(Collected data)
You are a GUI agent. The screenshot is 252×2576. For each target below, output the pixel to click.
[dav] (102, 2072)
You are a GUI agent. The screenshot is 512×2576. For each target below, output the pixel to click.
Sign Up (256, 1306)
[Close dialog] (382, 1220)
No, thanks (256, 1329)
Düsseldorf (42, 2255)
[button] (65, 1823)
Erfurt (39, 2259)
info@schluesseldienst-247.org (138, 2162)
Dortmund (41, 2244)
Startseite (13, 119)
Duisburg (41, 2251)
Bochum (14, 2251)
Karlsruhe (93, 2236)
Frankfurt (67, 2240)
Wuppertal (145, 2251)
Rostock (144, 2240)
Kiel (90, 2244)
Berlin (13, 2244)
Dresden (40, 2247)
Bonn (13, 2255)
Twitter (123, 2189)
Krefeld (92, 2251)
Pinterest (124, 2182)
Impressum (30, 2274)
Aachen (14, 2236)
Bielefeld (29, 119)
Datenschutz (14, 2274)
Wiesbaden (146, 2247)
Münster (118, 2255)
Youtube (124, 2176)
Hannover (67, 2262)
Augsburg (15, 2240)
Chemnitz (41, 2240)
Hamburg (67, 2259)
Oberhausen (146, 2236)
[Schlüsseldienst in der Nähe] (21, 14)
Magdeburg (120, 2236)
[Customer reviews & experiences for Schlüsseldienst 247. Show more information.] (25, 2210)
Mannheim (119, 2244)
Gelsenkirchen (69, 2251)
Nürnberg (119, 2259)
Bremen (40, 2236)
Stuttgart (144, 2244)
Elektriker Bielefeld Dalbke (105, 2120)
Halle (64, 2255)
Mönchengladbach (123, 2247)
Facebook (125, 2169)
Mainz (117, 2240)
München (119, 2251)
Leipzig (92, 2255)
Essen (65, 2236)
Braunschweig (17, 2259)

• _WHAT NEEDS TO BE DONE_: Using the records above, restate word for word the lines from the one with "Wiesbaden (146, 2247)" through the one with "Magdeburg (120, 2236)", both included.

• _ANSWER TO THIS EXERCISE_:
Wiesbaden (146, 2247)
Münster (118, 2255)
Youtube (124, 2176)
Hannover (67, 2262)
Augsburg (15, 2240)
Chemnitz (41, 2240)
Hamburg (67, 2259)
Oberhausen (146, 2236)
[Schlüsseldienst in der Nähe] (21, 14)
Magdeburg (120, 2236)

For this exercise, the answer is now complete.